The Only Winning Move: Wargame: Red Dragon Trailer

It's got war, it's a game... but what should we call it?

I showed the last Wargame: Red Dragon trailer to a friend who is knowledgeable about games. As it drew to a close they turned to me and asked, “What kind of game is this?” It’s a large-scale real-time strategy game with a dynamic campaign map, multiplayer, hundreds of modernish military units, and taut tactical combat, but I don’t know if it’s a good thing or not that you can’t immediately tell from the trailers that it’s not, for example, a first-person shooter. I do know it means it looks visually impressive. I do know it means you should watch the latest trailer, twice.

Once to appreciate how it looks, and a second time to double check how the voice-over pronounces the world “stealth”.
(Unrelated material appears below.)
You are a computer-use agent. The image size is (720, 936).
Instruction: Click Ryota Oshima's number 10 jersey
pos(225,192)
To confirm, the narration pronounces it “steelth”. The sneakiest of all metal alloys.

Wargame: Red Dragon is the third in the Wargame series, and like its predecessors its set during the Cold War. This time it takes you east, and is centered around a fictional Korean conflict. I’m reliably informed (by Tim Stone, among others) that its predecessor AirLand Battle was excellent, but I have not yet found the time to double-click the play button inside Steam. Will I do that right now, after I finish writing this post? Probably not, but I do want to play Red Dragon more and more with every trailer. Which I suppose is the actual point of trailers.

Good job, trailer.


  1. Thurgret says:

    One of my favourite games of 2012, and probably my favourite of 2013, too, and undoubtedly one of my favourites of 2014, and I haven’t even played it yet. I play mostly multiplayer, but I hear that some people enjoy the single player parts, too.

    I must say, I’m not sure how there could be any doubt from that trailer that it’s a real time strategy.

  2. Synesthesia says:

    Cover a Wargame already! Shame on you, rps.
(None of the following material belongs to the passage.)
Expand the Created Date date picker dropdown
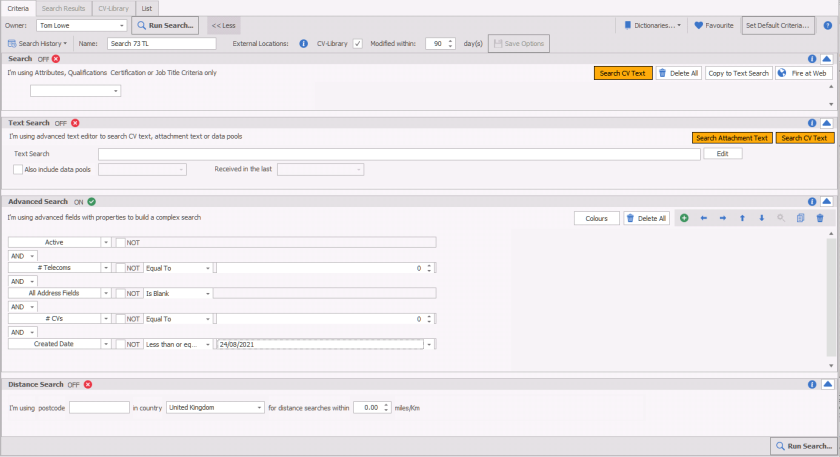This screenshot has width=840, height=457. tap(429, 344)
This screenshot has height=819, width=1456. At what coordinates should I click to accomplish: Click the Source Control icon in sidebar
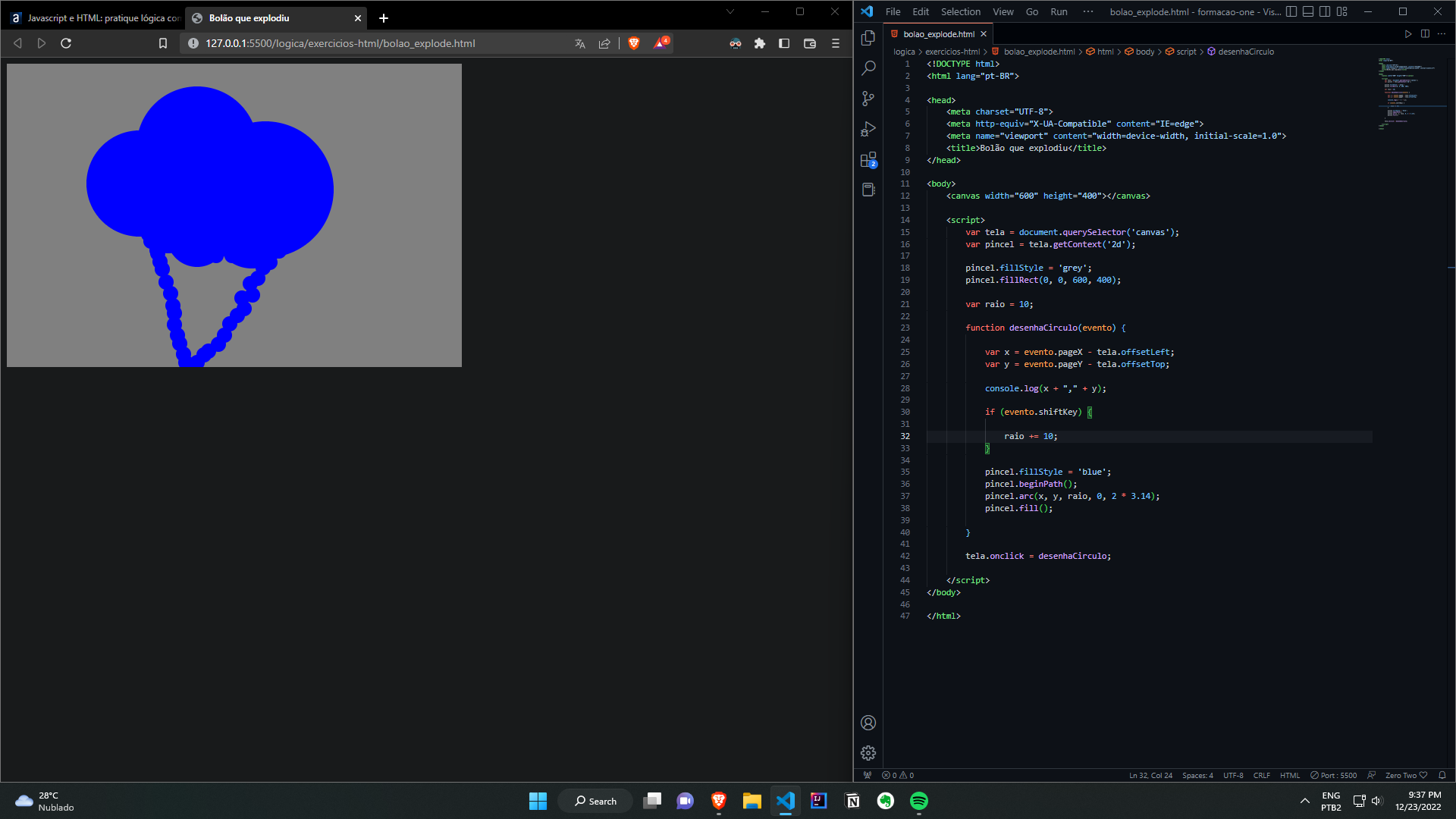868,98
    • CookPassBabtridge says:

      They are all scareded of it, apart from maybe Tim – but he is too busy being cool somewhere drinking mojitos with Belgian paratroopers

    • Arathain says:

      I’m desperate for RPS to cover it. Look, if you care about PC games you know that RTS is one of the historically core genres of PC gaming. The RTS has fallen on hard times recently but Wargame is a genuine, honest to goodness, brilliant rethinking of the RTS. It has a dynamic campaign. It handles things like recon and air power in a fresh and clever way. It’s really deep.

      Wargame: Airland Battle is one of the truly great games of last year, and one that just sailed by a whole lot of journalists and other PC gaming advocates, ones who ought to really care about it. Most odd.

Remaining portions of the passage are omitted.